— Begin Page extract —

Promises aplenty but trade gap still wide

Refayet Ullah Mirdha
Refayet Ullah Mirdha

Bangladesh could not gain from the zero duty benefit offered by India six years ago as the neighbouring country also imposed a host of tariff and non-tariff barriers that negated the original gesture.

Even without any free trade agreement, countries such as Indonesia, Malaysia, Thailand, Myanmar and Sri Lanka have higher exports to India than Bangladesh.

In 2011, when India extended the duty benefit, Bangladesh accounted for only 0.1 percent of the neighbouring country's imports. That ratio now stands at 0.2 percent.

Following then Indian prime minister Manmohan Singh's visit to Dhaka in September 2011, the neighbouring country's government extended duty-free benefits to all Bangladeshi products save for two alcoholic beverages.

But in the following year, the Indian government imposed a 12.36 percent countervailing duty on Bangladeshi apparel shipments, the country's main export item.

— End Page extract —
— Begin Raw records —

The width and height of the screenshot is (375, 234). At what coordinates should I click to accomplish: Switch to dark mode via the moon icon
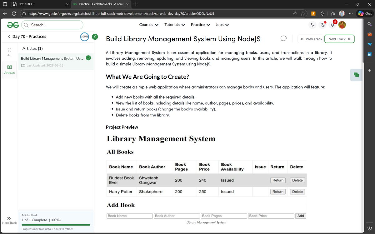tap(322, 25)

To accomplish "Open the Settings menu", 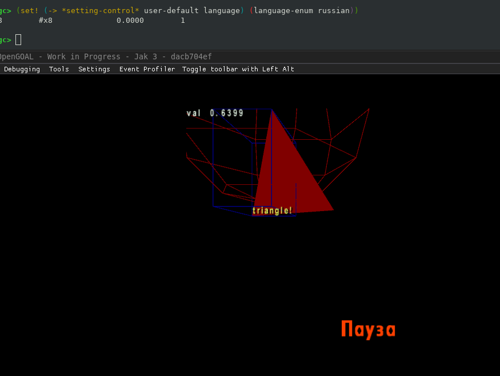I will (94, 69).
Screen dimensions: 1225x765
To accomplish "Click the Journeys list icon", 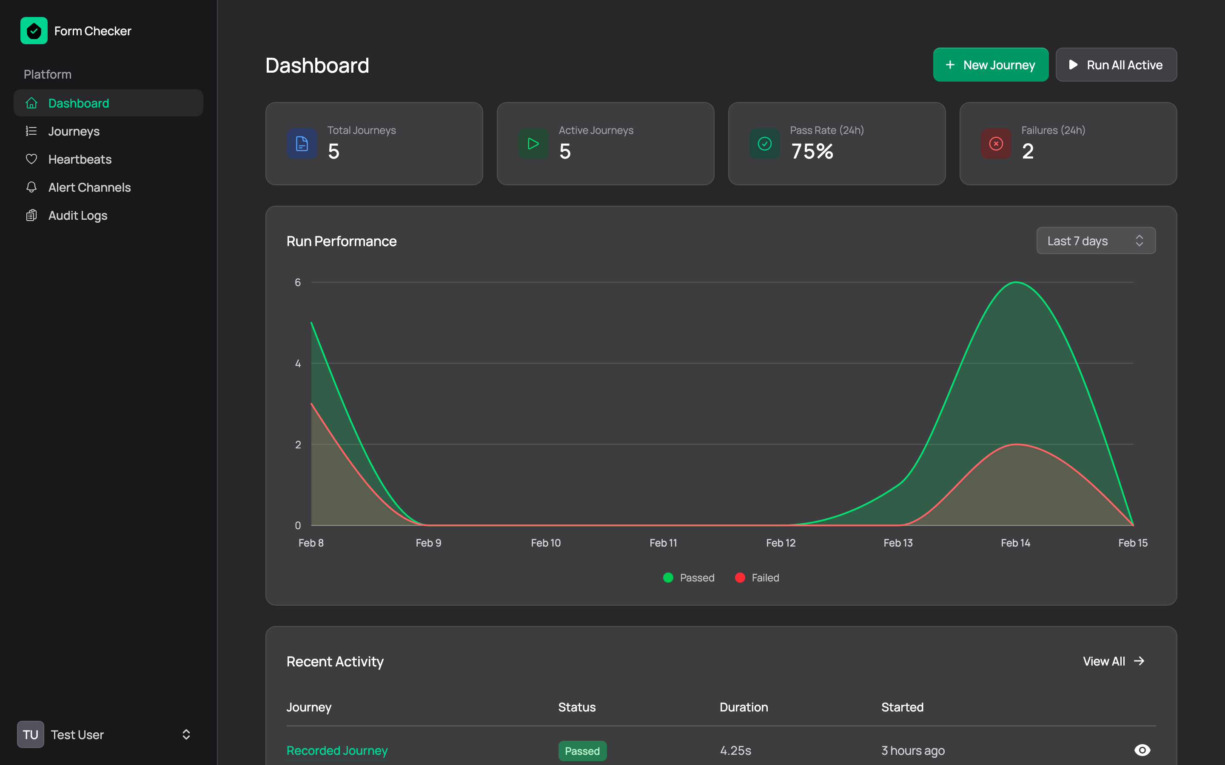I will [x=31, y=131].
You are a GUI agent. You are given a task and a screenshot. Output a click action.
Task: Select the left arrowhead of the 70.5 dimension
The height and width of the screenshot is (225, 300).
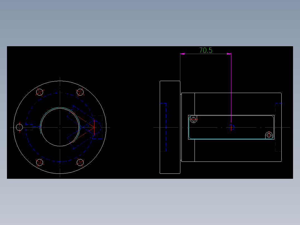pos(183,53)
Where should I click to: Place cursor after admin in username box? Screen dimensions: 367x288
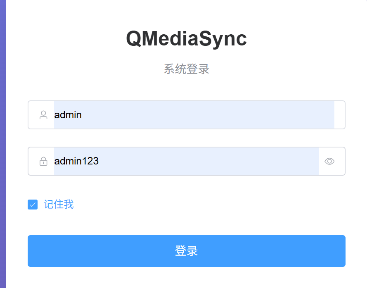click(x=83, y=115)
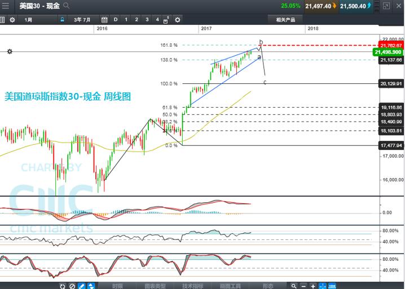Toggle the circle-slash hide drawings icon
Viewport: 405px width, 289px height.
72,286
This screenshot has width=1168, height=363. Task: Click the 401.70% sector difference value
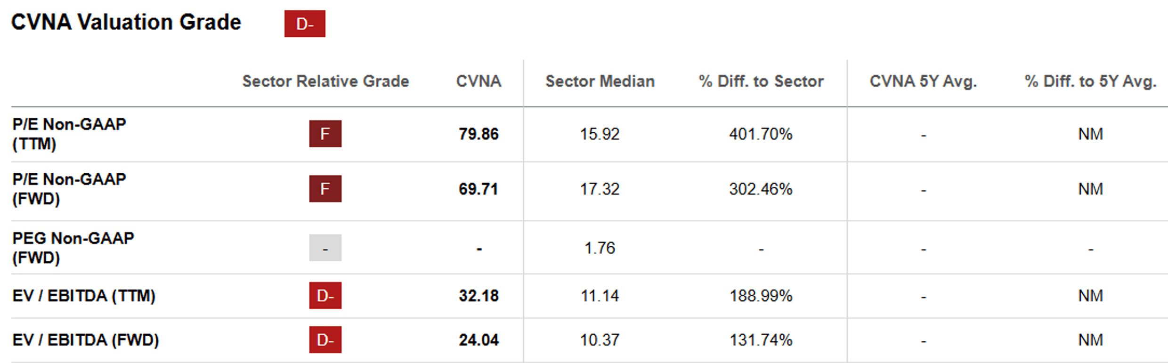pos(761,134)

— End Raw records —

Tasks to perform:
**A)** Reproduce the stretch of the trade gap article from "Even without any" through "main export item.", switching "countervailing duty" to "anti-dumping duty".
**B)** In the trade gap article, what share of India's imports did Bangladesh account for in 2011?
**C)** According to the trade gap article, why was Bangladesh unable to gain from the zero duty benefit that India offered?

Expected results:
**A)**
Even without any free trade agreement, countries such as Indonesia, Malaysia, Thailand, Myanmar and Sri Lanka have higher exports to India than Bangladesh.

In 2011, when India extended the duty benefit, Bangladesh accounted for only 0.1 percent of the neighbouring country's imports. That ratio now stands at 0.2 percent.

Following then Indian prime minister Manmohan Singh's visit to Dhaka in September 2011, the neighbouring country's government extended duty-free benefits to all Bangladeshi products save for two alcoholic beverages.

But in the following year, the Indian government imposed a 12.36 percent anti-dumping duty on Bangladeshi apparel shipments, the country's main export item.

**B)** Only 0.1 percent.

**C)** India also imposed a host of tariff and non-tariff barriers, and these negated the original duty-free gesture.